| 要旨トップ | 目次 | | 日本生態学会第59回全国大会 (2012年3月,大津) 講演要旨 ESJ59/EAFES5 Abstract |
一般講演(ポスター発表) P2-194A (Poster presentation)
In insect herbivores, particularly those with sedentary developmental stages in their life histories, such as leafminers that spend larval/pupal stages within a leaf, the spatial distribution on plants should be determined in response to heterogeneity in several factors such as vulnerability to enemy attack. Their feeding track called mine is white, contrasted with the green of leaves. Restricted mobility during their mining stages and the conspicuousness of the mines should expose the leafminers to the high risk of parasitism (Connor & Taverner 1997). In lepidopteran leafminers, the species utilizing lower leaf surface as mining site have developed widely over the phylogenetic tree, compared to those utilizing the upper surface (Lopez-Vaamonde et al. 2003).

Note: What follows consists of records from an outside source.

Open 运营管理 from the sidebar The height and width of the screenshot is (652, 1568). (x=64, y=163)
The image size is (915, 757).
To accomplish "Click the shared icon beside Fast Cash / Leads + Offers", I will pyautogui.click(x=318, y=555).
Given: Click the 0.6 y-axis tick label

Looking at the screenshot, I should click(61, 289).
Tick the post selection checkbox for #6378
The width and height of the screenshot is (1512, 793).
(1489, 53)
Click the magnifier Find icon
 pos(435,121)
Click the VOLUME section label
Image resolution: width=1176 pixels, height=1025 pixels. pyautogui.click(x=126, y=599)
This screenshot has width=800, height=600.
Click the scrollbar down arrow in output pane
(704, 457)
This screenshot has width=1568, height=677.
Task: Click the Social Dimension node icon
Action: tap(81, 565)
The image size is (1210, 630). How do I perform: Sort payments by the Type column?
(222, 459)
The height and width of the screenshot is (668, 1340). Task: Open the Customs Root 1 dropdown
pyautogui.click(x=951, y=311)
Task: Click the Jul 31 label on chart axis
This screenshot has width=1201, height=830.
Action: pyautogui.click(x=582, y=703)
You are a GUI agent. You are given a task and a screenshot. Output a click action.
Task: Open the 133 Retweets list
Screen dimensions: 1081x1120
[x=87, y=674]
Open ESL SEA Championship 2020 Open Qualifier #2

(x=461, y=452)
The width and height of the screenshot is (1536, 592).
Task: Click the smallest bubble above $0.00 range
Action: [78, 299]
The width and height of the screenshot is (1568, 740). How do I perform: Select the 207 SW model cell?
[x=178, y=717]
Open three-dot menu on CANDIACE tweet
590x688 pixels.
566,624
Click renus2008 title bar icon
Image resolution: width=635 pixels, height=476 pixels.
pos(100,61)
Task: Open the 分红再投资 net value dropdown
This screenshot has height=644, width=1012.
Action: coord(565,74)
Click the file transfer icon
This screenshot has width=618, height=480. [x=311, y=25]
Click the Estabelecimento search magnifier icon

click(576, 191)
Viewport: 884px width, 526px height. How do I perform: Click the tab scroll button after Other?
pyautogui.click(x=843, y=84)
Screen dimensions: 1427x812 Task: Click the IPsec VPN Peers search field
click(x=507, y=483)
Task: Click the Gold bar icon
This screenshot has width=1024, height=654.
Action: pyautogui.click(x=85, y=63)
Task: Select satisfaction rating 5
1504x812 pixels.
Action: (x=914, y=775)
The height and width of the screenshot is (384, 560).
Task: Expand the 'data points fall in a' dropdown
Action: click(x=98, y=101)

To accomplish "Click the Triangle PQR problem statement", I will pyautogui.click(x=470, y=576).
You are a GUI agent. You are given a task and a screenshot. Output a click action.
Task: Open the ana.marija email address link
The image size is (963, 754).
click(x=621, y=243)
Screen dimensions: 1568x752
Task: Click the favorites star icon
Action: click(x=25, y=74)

Leafminers making mines on the lower leaf surface may be less recognized by parasitoids and thus be more advantageous in the avoidance of parasitism than those on the upper surface. So, we examined the relationship between parasitism and the within-leaf distribution of the lepidopteran leafminer Phyllocnistis sp., which can utilize both the upper and lower leaf surface of the Japanese privet Ligustrum japonicum, and then discussed whether the prevailing use of the lower leaf surface in this species may be attributed to an interaction with parasitoids.